To do
Omit every picture and write out the rest of the records exactly.

Data to examine
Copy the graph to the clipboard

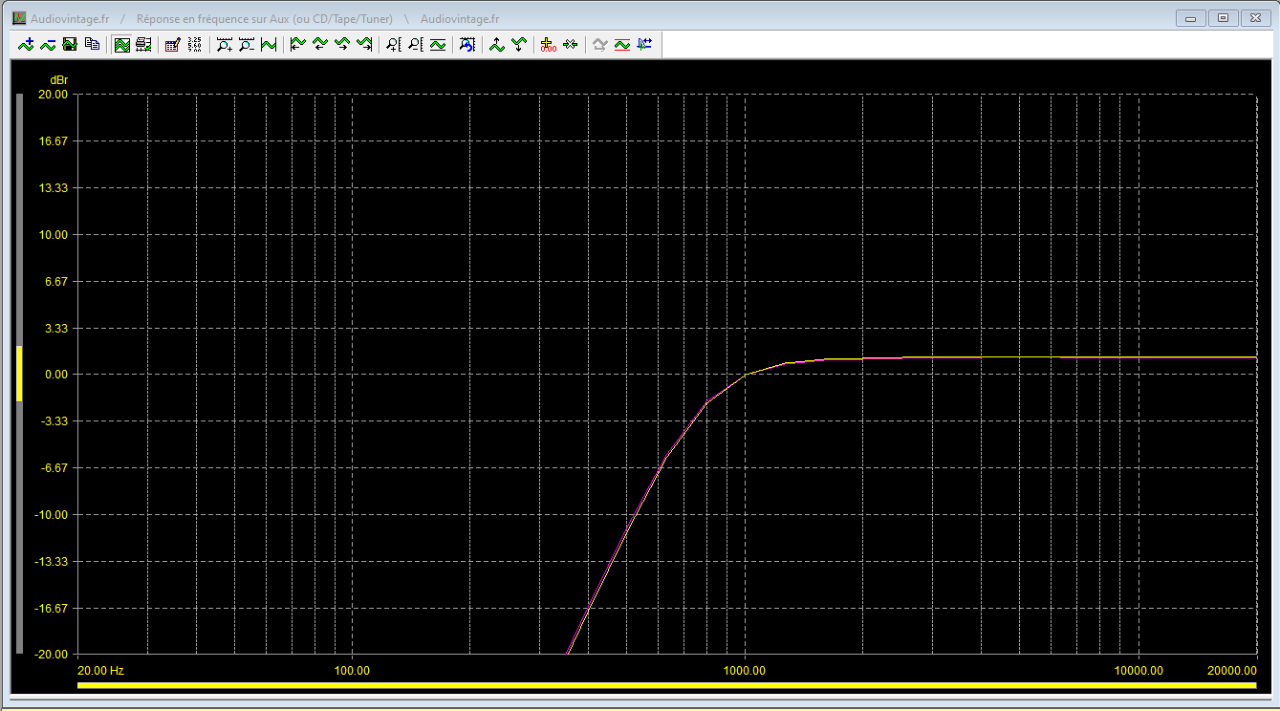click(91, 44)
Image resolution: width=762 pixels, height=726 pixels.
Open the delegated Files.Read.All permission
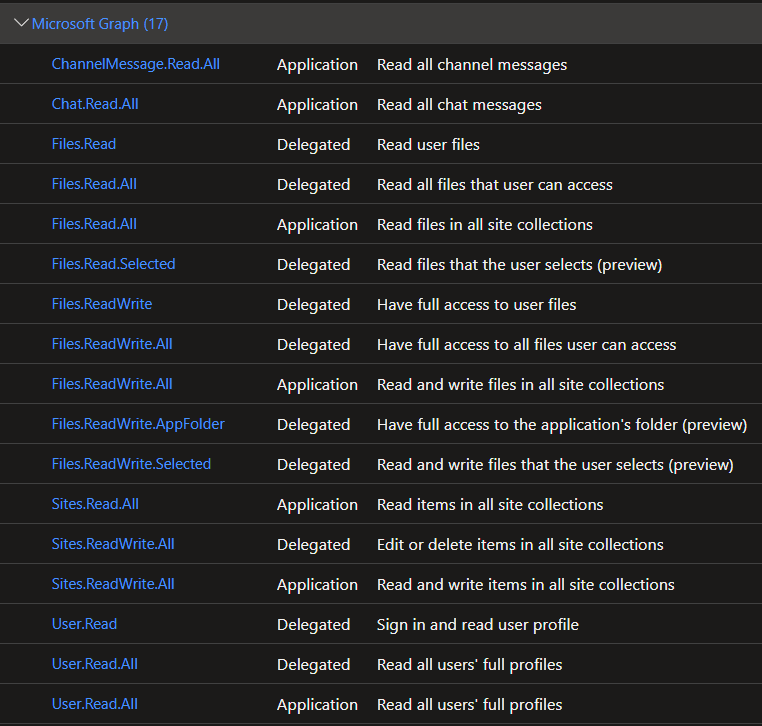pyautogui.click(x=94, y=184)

Solution for this problem
Copy the graph to the clipboard

click(91, 44)
Image resolution: width=762 pixels, height=726 pixels.
Open the delegated Files.Read.All permission
pyautogui.click(x=94, y=184)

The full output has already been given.